Where is the troublesome Internal Market Bill at?

An amendment this week means there will need to be a House of Commons vote before the powers are implemented.

THE INTERNAL MARKET Bill arrived with a thud, but may have petered out of the headlines since, despite significant developments with it this week.

As a quick recap: the UK and EU negotiating teams are locked in tense trade negotiations, which appear as though they could collapse at any moment over any of the three main obstacles of State aid rules, fisheries, or an agreed dispute mechanism.

As these trade talks stumble towards the end – with the final scheduled talks due in the next two weeks – the UK introduced a Bill that could derail the whole process. The Internal Market Bill.

The UK has been harshly criticised by former British Prime ministers, EU figures, as well as senior US politicians for proposing a domestic bill that would break an international treaty (with the same countries you’re trying to negotiate a new deal with in a tight timeframe, too).

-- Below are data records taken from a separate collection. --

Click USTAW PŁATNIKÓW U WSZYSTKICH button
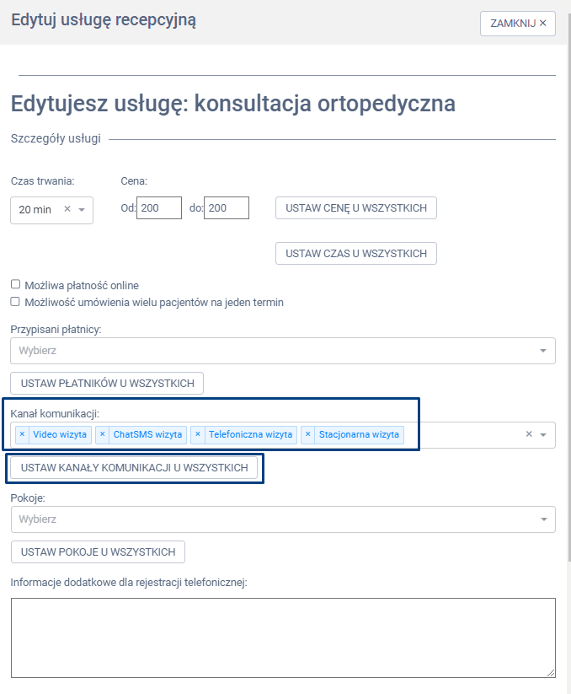The width and height of the screenshot is (571, 694). click(x=107, y=384)
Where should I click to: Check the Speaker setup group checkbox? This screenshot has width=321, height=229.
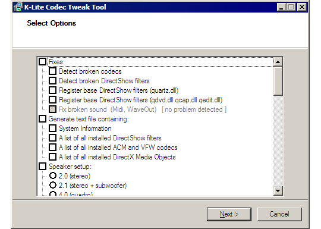42,167
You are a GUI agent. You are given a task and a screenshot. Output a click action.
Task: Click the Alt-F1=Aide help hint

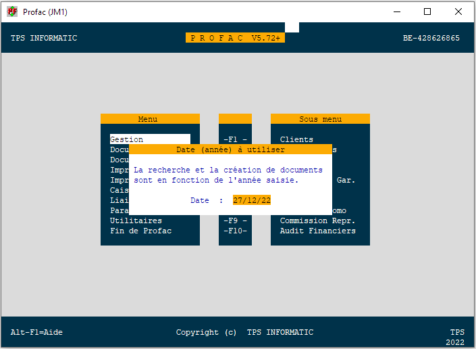coord(36,332)
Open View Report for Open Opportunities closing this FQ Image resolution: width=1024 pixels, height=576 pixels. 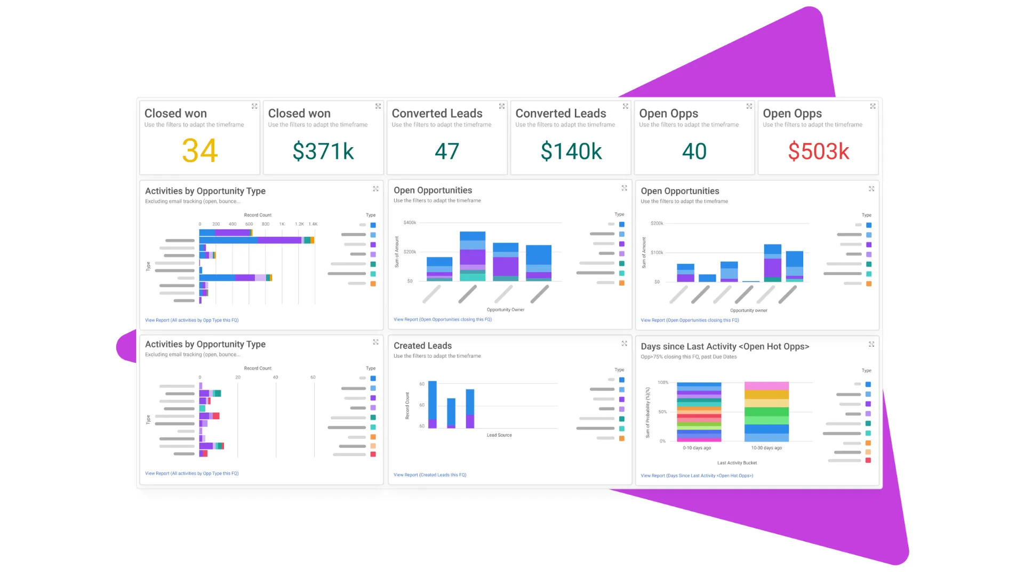coord(443,319)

Although Irish government is concerned by these developments - as Minister Simon Coveney showed in a fiery exchange with Andrew Marr - the approach to this Bill is to sit back and see what happens with it as it passes through the House of Commons and House of Lords.

What it says

The draft law is intended to ensure free trade across England, Scotland, Wales and Northern Ireland after Brexit.

But it would give a British minister the power to unilaterally regulate UK State aid within Northern Ireland – a violation of the Protocol in the Withdrawal Agreement which says it must liaise with the EU over any State aid that needs to be awarded.

Northern Ireland Secretary Brandon Lewis admitted in the House of Commons that the bill “does break international law in a very specific and limited way”.

Johnson says the powers are needed only if the EU goes through with threats to impose custom and regulatory checks on certain types of trade going from Great Britain to Northern Ireland.

Johnson famously called checks on live animal and agri-food products going from Great Britain to Northern Ireland a food ‘blockade’ – but the Irish government has repeatedly corrected this. 

As Minister for Foreign Affairs and Trade Simon Coveney said: “What is agreed in the Withdrawal Agreement and in the Protocol is that there will be limited checks on goods coming from GB into Northern Ireland, because there is an agreement to prevent the need for physical border infrastructure on the island of Ireland.”

What happened this week

This week, MPs proposed amendments to the Internal Markets Bill. One, proposed by the British government’s backbench MPs, was passed.

The only difference it makes would be to give MPs the power to approve the date on which these powers to override the Withdrawal Agreement come into effect (MPs love emphasising the power of Parliament versus the government of the day).

Coveney has already said that this amendment is not enough to ease Ireland’s and the European Union’s concerns, and wants the full implementation of the Withdrawal Agreement before any EU-UK trade treaty is signed.

Senior Tory MP Bob Neill, who led the threatened rebellion of Tory MPs who oppose the bill, said the new amendment, which would restrict the powers’ use, made “the best of a bad job”.

“It’s not where I wanted to be, but in the interests of the country it’s right that we do get a proper functioning, working set of rules to enhance and improve the internal market within the UK,” he said during Tuesday’s debate.

On Thursday, Attorney General Suella Braverman was quizzed over her approval of the Bill, and called her Opposition counterpart unpatriotic, “emotional” and “illogical” for suggesting otherwise.

What happens next

The bill will now receive further debate in the Commons early next week, ahead of a vote on Tuesday on whether it should progress to the upper House of Lords for weeks of scrutiny there before becoming law.

There is some suggestion that the Bill could be stalled, and left suspended in the process awaiting the outcome of the trade negotiations.

If the British team get what they want from trade negotiations, particularly around State aid, they’ll most likely withdraw the bill. If they don’t, the threat remains on the table (like Johnson’s favoured sword-of-Damocles metaphor).

The EU has demanded Britain withdraw the clauses in the bill that conflict with the Withdrawal Agreement or it could face legal action, and Minister Simon Coveney has said there will be no trade agreement while the threat of that Bill remains.